Cayton, Frances, and Bryn Rosenfeld. 2025. “Democratic Backsliding and the Politicization of Public Employment,” in Global Challenges to Democracy: Comparative Perspectives on Backsliding, Autocracy, and Resilience, eds. Valerie J. Bunce, Thomas B. Pepinsky, Rachel Beatty Riedl, and Kenneth M. Roberts. Cambridge: Cambridge University Press, pp. 89–117.

This chapter examines the relationship between a politicized public sector and democratic backsliding. It is argued that politicization of public employment is an important, if understudied, component of the institutional landscape that makes democracy vulnerable. Bureaucratic politicization increases the likelihood that backsliding becomes endogenous by generating electoral advantages for incumbents and by raising the stakes of control over government. Politicization of the state administration allows incumbents to dole out patronage jobs; introduce political loyalty tests as a precondition for accessing basic government services; press public employees into campaign-related work; and utilize state funds for political purposes.
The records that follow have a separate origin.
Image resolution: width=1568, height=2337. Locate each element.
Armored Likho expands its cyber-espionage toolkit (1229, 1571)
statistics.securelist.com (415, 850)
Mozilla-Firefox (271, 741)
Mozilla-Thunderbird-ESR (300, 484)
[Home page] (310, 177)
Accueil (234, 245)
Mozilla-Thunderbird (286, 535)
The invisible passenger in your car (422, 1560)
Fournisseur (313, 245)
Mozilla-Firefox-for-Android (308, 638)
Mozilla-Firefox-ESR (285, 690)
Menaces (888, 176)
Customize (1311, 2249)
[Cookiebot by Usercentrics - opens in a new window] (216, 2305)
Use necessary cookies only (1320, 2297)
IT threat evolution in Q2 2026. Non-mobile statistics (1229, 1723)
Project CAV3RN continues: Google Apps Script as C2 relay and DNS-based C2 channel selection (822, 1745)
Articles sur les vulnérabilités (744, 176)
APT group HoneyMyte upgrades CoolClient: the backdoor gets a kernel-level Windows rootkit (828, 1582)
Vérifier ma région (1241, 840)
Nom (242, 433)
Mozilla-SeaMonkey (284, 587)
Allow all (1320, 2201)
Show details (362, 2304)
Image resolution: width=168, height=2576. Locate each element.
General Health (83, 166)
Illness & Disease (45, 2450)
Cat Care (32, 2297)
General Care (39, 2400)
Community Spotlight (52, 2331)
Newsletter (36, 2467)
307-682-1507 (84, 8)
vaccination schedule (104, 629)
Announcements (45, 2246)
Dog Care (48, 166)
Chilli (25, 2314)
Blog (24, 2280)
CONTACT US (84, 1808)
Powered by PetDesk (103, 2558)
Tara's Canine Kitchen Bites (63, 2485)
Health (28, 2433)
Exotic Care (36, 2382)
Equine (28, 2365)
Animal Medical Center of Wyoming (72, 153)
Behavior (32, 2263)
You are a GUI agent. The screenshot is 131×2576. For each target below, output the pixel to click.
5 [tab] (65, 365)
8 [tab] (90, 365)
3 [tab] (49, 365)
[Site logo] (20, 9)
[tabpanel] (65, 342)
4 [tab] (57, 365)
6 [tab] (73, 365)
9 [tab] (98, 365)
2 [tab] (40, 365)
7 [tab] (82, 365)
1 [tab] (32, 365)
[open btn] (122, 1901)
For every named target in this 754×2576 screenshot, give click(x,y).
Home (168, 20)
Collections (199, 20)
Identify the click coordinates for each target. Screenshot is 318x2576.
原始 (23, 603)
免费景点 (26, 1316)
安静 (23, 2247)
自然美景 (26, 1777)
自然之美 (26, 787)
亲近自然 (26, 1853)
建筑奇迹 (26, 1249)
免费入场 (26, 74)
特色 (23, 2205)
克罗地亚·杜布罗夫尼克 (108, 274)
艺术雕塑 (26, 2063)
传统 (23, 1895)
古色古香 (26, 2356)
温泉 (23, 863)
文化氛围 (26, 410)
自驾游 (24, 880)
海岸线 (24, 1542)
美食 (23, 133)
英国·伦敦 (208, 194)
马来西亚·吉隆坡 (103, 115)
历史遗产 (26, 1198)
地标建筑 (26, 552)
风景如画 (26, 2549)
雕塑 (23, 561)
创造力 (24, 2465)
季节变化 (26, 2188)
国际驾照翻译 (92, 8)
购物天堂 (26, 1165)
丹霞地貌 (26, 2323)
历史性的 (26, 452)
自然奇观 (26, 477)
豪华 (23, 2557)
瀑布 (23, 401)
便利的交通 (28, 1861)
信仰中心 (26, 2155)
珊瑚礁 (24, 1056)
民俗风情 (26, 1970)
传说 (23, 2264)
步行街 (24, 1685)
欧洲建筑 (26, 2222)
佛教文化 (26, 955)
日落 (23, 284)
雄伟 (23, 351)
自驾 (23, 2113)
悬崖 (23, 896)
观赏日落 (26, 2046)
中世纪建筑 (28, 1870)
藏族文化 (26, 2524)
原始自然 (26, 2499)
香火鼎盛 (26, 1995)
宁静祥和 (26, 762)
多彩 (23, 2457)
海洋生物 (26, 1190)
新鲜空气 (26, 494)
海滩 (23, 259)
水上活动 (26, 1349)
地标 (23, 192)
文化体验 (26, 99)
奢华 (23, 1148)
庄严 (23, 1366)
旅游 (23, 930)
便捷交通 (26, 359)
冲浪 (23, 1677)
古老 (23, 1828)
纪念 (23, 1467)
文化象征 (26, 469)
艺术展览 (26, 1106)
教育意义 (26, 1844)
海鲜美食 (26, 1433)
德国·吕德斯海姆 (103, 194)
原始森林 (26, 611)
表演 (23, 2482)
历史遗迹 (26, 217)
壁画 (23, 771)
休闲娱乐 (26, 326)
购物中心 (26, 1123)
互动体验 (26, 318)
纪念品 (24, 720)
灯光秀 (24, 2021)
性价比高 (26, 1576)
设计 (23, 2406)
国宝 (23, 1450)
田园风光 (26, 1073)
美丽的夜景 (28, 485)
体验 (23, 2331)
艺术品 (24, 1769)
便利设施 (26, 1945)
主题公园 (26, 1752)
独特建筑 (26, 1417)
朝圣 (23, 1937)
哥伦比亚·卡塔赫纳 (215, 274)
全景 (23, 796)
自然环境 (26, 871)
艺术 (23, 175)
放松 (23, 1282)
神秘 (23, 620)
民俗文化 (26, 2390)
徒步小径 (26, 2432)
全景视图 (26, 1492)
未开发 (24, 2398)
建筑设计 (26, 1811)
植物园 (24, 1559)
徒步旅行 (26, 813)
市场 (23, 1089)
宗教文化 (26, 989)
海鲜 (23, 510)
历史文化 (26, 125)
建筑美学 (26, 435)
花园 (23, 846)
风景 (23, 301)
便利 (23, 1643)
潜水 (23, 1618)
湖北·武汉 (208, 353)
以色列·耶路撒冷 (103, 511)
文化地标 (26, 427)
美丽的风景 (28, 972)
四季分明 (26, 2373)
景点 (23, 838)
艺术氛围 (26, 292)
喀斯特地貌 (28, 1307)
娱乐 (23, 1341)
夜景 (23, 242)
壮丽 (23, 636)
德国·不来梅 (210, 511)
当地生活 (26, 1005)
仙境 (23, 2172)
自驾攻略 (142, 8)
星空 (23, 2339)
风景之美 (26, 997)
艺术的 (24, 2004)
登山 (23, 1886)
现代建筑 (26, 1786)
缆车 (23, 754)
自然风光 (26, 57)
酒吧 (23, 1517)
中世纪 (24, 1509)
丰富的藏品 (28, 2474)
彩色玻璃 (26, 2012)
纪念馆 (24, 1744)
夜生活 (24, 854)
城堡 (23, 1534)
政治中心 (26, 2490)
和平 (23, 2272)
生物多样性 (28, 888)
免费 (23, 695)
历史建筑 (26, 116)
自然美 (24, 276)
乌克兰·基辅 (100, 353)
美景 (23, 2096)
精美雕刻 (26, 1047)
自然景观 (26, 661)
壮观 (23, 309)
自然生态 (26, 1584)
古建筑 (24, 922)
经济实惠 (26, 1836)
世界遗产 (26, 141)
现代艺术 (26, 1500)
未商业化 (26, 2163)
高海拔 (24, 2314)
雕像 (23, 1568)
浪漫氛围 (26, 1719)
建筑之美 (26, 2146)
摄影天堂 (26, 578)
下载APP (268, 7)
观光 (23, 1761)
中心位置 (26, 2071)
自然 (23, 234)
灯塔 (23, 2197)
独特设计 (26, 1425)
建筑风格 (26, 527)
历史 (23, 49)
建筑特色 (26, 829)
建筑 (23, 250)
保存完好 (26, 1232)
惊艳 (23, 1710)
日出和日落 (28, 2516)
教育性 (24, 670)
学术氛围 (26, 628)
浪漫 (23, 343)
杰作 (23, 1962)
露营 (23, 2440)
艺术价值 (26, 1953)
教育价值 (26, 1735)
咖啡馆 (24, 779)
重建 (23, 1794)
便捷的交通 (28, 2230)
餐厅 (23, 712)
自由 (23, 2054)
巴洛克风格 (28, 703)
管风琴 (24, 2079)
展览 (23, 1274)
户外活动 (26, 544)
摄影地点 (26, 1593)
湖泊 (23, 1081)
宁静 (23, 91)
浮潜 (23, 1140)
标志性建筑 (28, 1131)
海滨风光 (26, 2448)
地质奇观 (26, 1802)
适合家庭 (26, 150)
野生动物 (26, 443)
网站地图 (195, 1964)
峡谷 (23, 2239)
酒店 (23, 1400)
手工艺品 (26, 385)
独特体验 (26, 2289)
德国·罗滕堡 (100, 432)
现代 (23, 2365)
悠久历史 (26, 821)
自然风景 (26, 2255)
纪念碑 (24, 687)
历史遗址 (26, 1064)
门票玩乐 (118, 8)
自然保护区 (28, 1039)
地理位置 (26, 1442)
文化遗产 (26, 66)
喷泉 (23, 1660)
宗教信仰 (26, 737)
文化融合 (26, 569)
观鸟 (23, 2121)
Building on this volume’s aim of untangling the relationship between institutional subversion and backsliding, particular attention is given to the timing and sequencing of these processes. Evidence from Eastern Europe and a global sample shed light on how governments in countries that once seemed to be the front-runners of democratization concentrated political power by extending the economic reach of the state and subverting public sector independence. This study contributes to research on the illiberal political economy that supports backsliding regimes and their capture of key levers of political power.